Yedidyah Bar David didi at redhat.com
Thu Mar 13 13:54:09 UTC 2014


----- Original Message -----
> From: "Jiri Moskovcak" <jmoskovc at redhat.com>
> To: "engine-devel" <engine-devel at ovirt.org>
> Sent: Thursday, March 13, 2014 3:27:11 PM
> Subject: [Engine-devel] hosted engine in 3.4
> 
> Hi,
> I was testing the hosted-engine in 3.4 and ran into some troubles, so
> I'm going to share the results to get some help (or ideas how to fix
> those problems)
> 
> Minor:
> 1. You need to have some MAC address with static ip and FQDN, otherwise
> you have to change /etc/hosts at least for the first part of the setup
> 
> - I think the setup wizard should be improved to do this workaround
> automatically

Not sure what you refer to - the host? VM? Both?

deploy lets you change the MAC for the VM if you want, and also shows you
the random MAC it have chosen. Both of these should allow you to config
your dhcp/dns server at that point and have the VM automatically get the
right ip/hostname during OS installation.

Not sure what you mean exactly - we never edit /etc/hosts files, and
generally expect a stable dhcp/dns installation. That's true also for a
normal engine installation.

> 
> 2. When the VM install is complete I would expect the setup wizard to
> install the engine to the VM automatically - which at least in my case -
> doesn't happen

We intend to supply some image (iso/ovf) that will include everything
needed. Not sure when this will be ready. For the time being, you do
everything by yourself - install the OS, add repos, install and setup
the engine, etc.
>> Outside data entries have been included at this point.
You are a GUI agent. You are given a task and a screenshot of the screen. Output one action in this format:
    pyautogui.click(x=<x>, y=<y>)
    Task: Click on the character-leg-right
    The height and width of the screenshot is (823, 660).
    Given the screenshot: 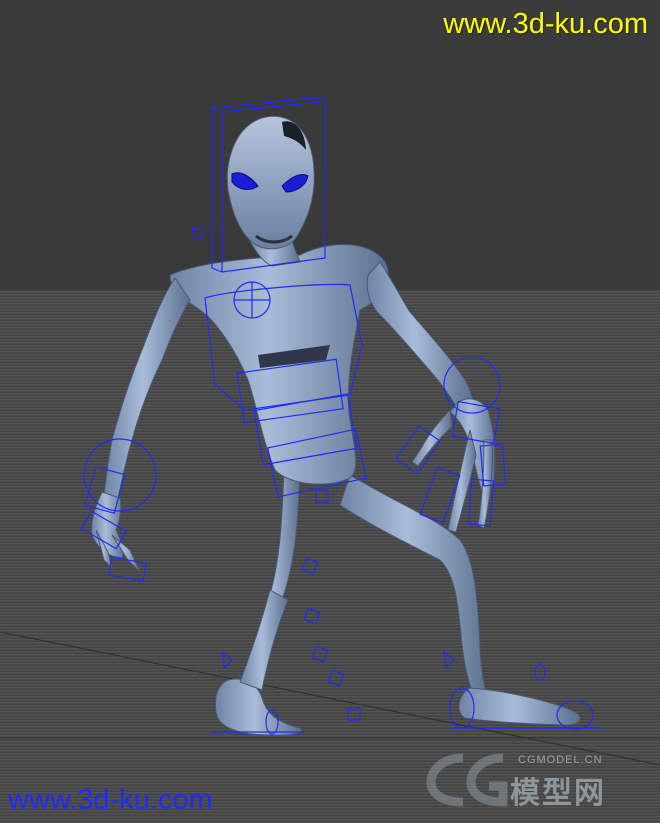 What is the action you would take?
    pyautogui.click(x=415, y=590)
Note that you can choose network boot and make everything
automated.

> 
> - I found a mallformed fedora-virt-prerelease.repoo file on the
> installed vm, which might be the cause:
> https://bugzilla.redhat.com/show_bug.cgi?id=1075963
> 
> Major:
> 1. once I managed to install the engine to the vm it tried to add the
> host it was running on to the engine and it failed with a message "Host
> compatibility version doesn't match the cluster compatibility version",
> and then it marked the host as non operational which killed the vm with
> the engine, so the engine actually committed suicide...
> 
> - the host and the engine were installed from the same repo, so I guess
> the incompatibility was caused by the CPU family, and even if I made the

That's probably because you have a problem with the repo (as pointed above)
and install different versions on the host and VM.

> mistake I think the engine should be a bit more clever and not kill itself

I might agree here, but generally this should not happen.

You are of course more than welcome to open bugs where relevant!